(Exercise):
Every line of the listing below is to be repeated exactly; the pictures stay out.
:: Given records
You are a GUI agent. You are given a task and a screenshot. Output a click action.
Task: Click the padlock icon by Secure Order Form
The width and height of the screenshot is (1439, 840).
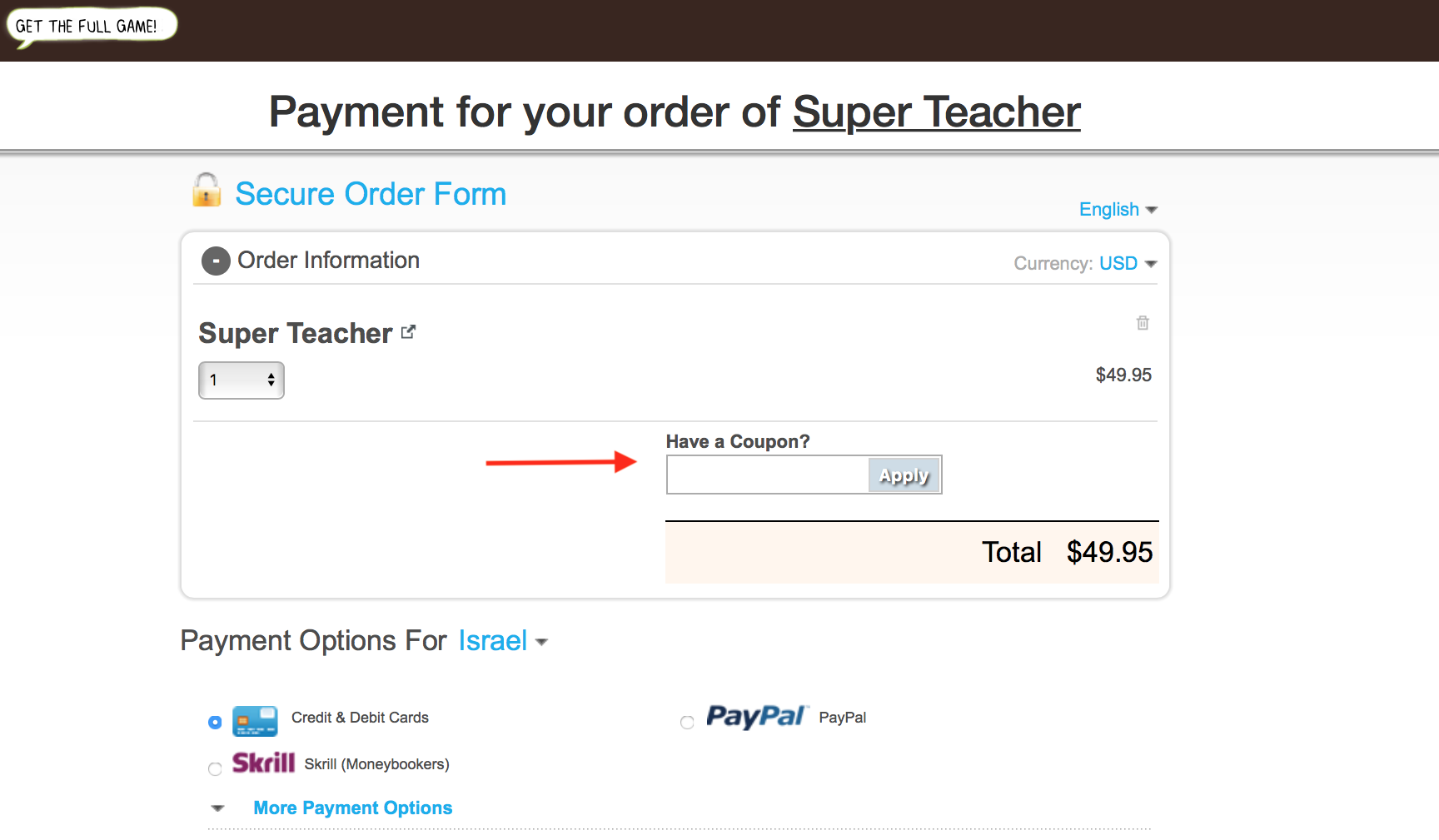click(207, 190)
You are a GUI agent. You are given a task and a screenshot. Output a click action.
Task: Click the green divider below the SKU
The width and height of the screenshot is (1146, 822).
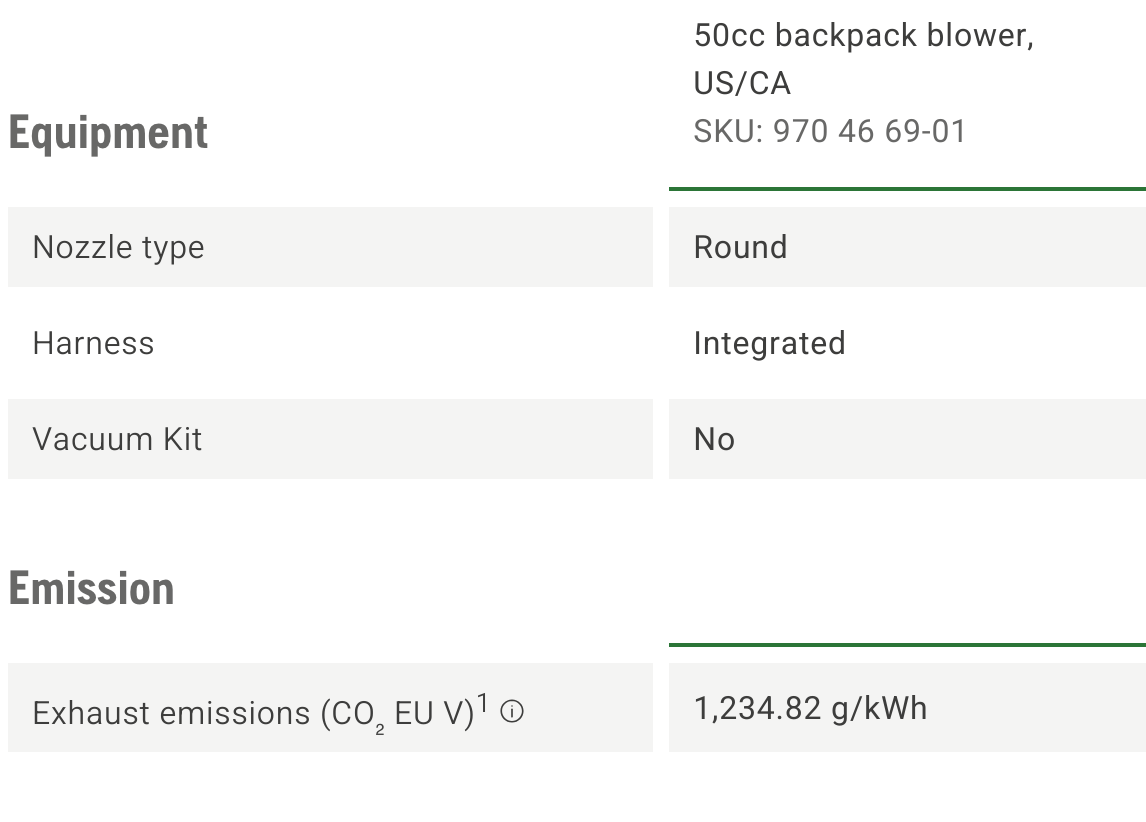coord(906,188)
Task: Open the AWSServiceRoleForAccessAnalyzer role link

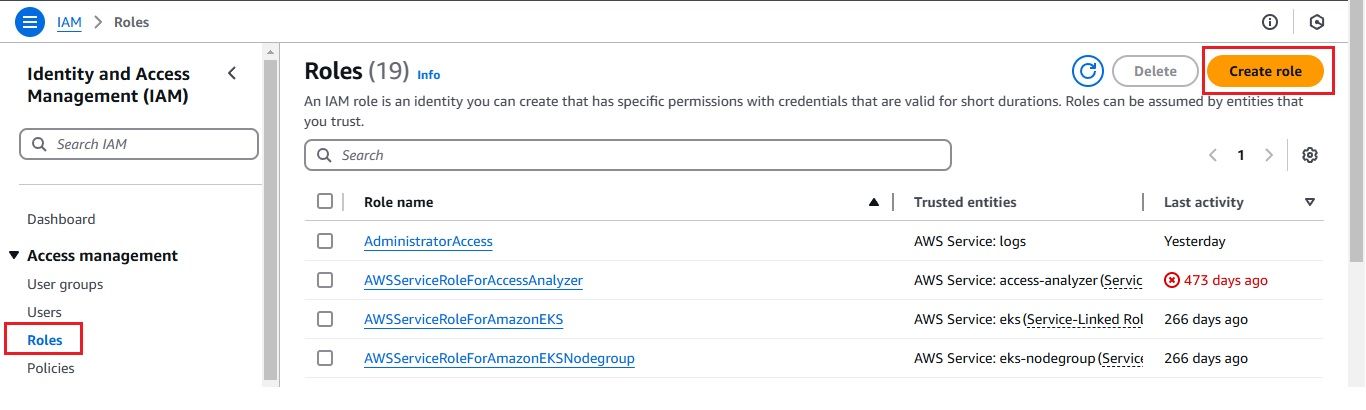Action: (473, 280)
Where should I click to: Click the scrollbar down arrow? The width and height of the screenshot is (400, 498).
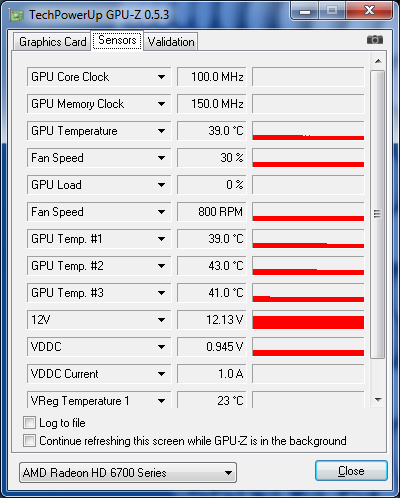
::::
(Your solution):
You are a GUI agent. You are given a task and a screenshot. Output a click action.
Task: Click the padlock icon by Secure Order Form
The width and height of the screenshot is (1439, 840).
click(207, 190)
You are a GUI agent. You are given a task and a screenshot. Output a click action.
Task: Click the green divider below the SKU
The width and height of the screenshot is (1146, 822).
coord(906,188)
Task: Open the AWSServiceRoleForAccessAnalyzer role link

Action: (473, 280)
Where should I click to: Click the scrollbar down arrow? The width and height of the screenshot is (400, 498).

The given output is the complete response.